Pictures excluded, please transcribe exactly the lines from the one with "The height and width of the screenshot is (784, 1560)." through the end of the records below, and nothing more.

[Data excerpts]
• • • •

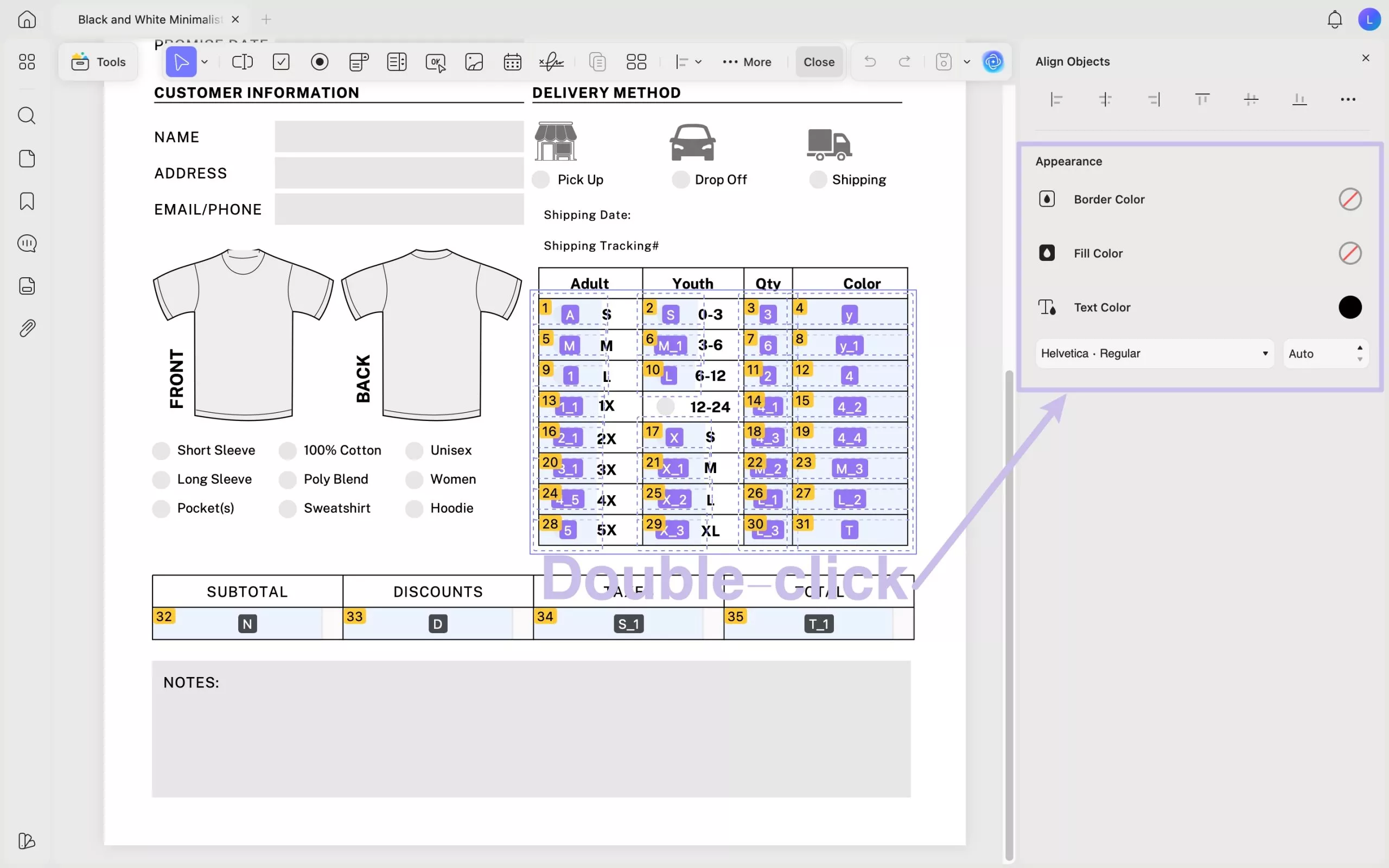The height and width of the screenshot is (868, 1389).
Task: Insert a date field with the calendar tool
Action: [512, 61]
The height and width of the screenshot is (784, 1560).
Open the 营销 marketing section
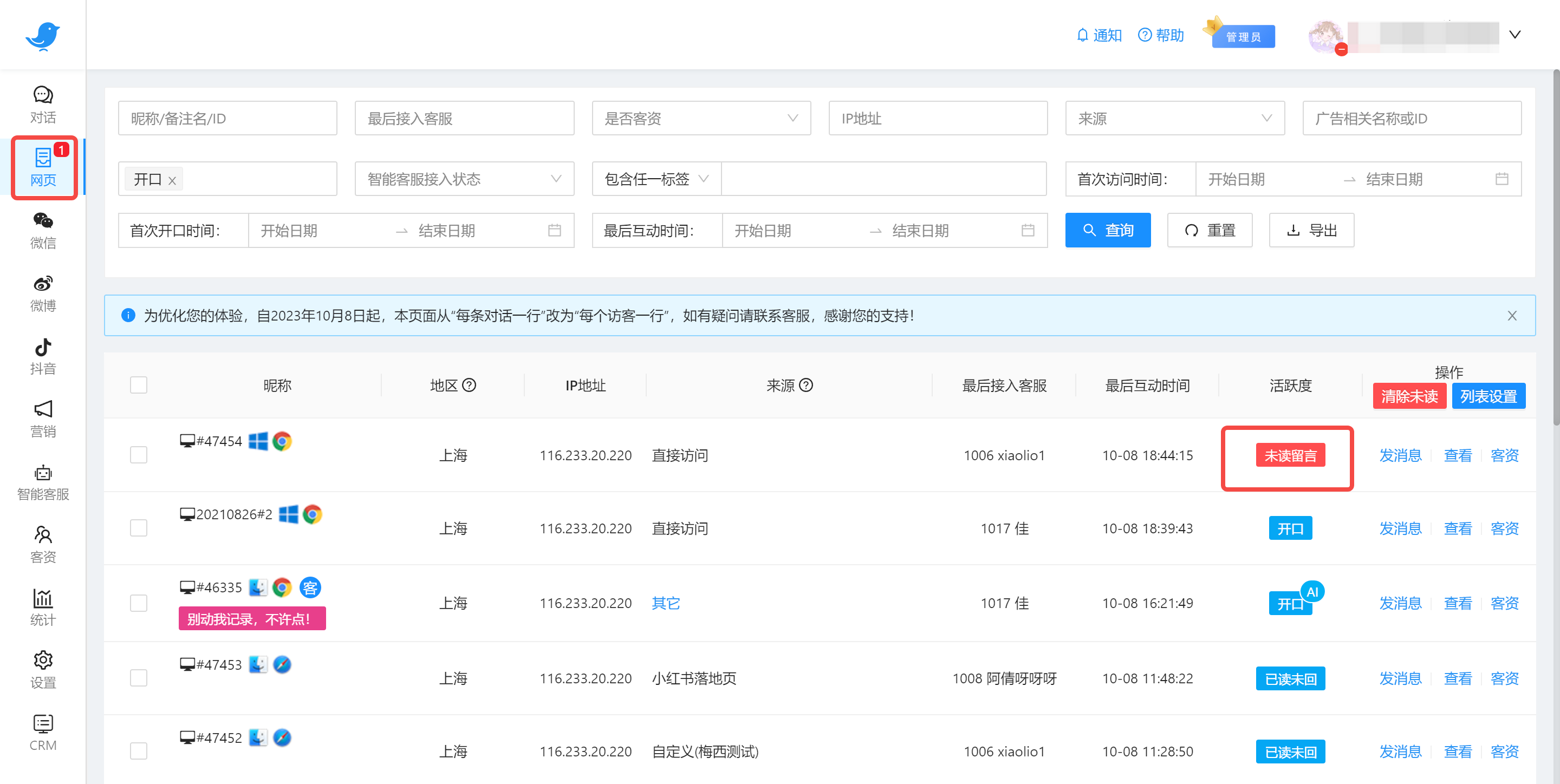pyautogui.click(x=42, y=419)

• • • •

* [Answer to this task]:
The height and width of the screenshot is (784, 1560).
Open the 营销 marketing section
pyautogui.click(x=42, y=419)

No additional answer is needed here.